Die Pflegeplanung wird regelmäßig von den Mitarbeitern in Bezug auf Effektivität (Art der Maßnahme) und Effizienz (Wirksamkeit der Maßnahme) evaluiert und in Absprache mit dem Patienten/Angehörigen der Entwicklung des Pflegeverlaufs angepasst. Wünsche des Patienten werden selbstverständlich berücksichtigt. Das Ergebnis der Evaluation wird schriftlich erfasst.

Alle Daten des Patienten und der Pflegeverlauf werden in einem standardisierten Pflegedokumentationssystem festgehalten. Dieses besteht aus dem Stammblatt, der Pflegeanamnese, der Pflegeplanung, Pflegebericht, Kontrollbögen, Leistungserfassungsbögen und Medikamentenplan. Je nach Besonderheit des Einzelfalls werden weitere Formblätter hinzugefügt (z.B. Wundversorgungsbögen, Dokumentationsbogen für Infusionstherapie). Die Dokumentationsunterlagen werden sach- und fachgerecht geführt und beim Patienten aufbewahrt. Somit sind sie allen an der Pflege und Therapie des Patienten Beteiligten jederzeit zugänglich.

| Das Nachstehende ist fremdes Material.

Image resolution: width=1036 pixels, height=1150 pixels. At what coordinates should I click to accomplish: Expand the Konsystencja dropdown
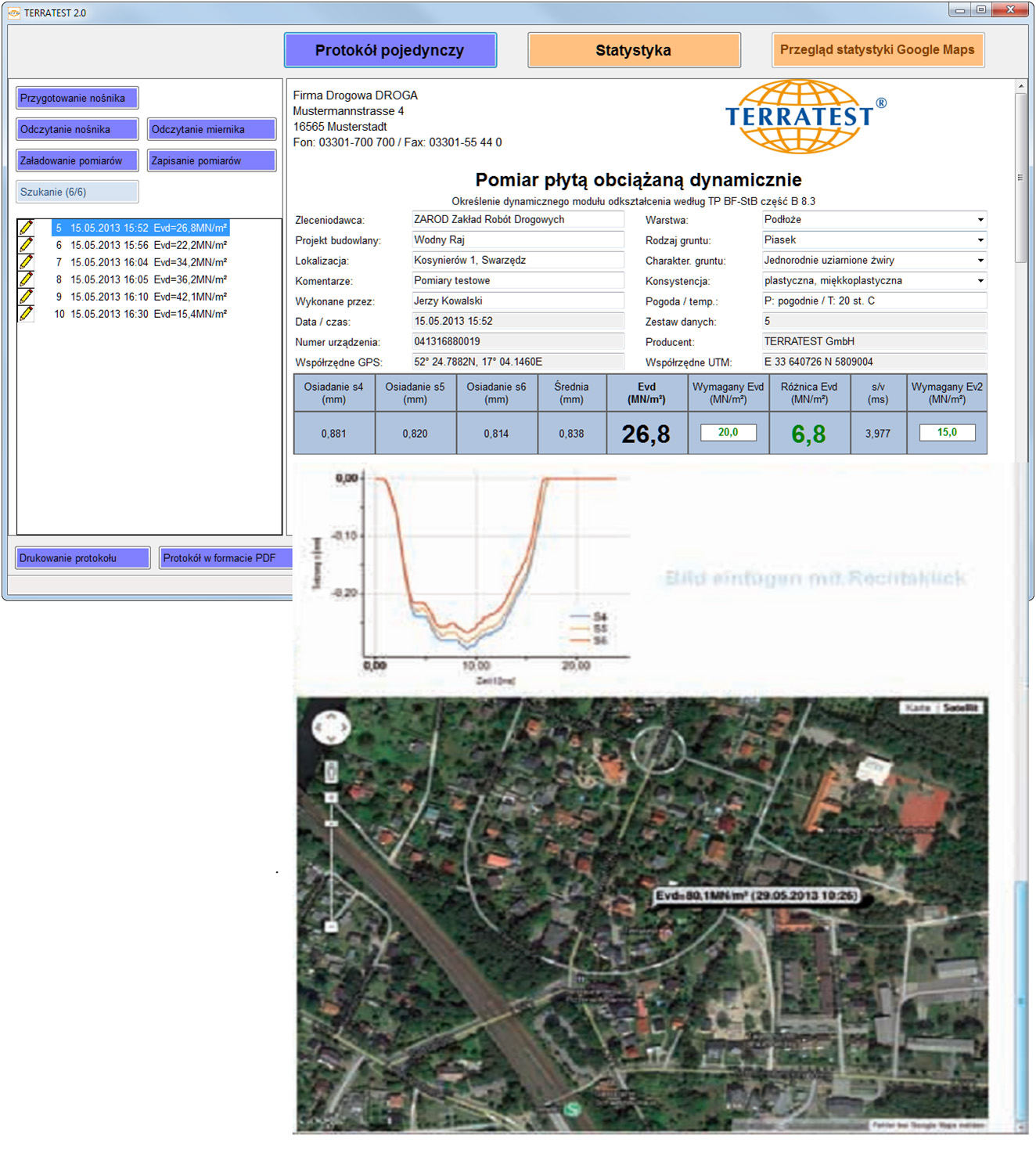click(981, 281)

Für etwaige Verlegung des Patienten in andere Pflegeeinrichtungen (z.B. Krankenhaus) wird ein standardisierter Pflegeüberleitungsbogen benutzt, der die wichtigsten pflegerelevanten Daten zur nahtlosen Übernahme der Pflege enthält.
Alle ermittelten Daten werden unter Berücksichtigung von Datenschutz und Schweigepflicht aufbewahrt.

Angehörige und weitere Pflegepersonen des sozialen Umfeldes des Patienten werden in gesundheitsfördernden und –sichernden Arbeitstechniken beraten und unterstützt. Wir geben Informationen zu Selbsthilfegruppen und Hinweise zur Inanspruchnahme weiterer Dienstleistungen.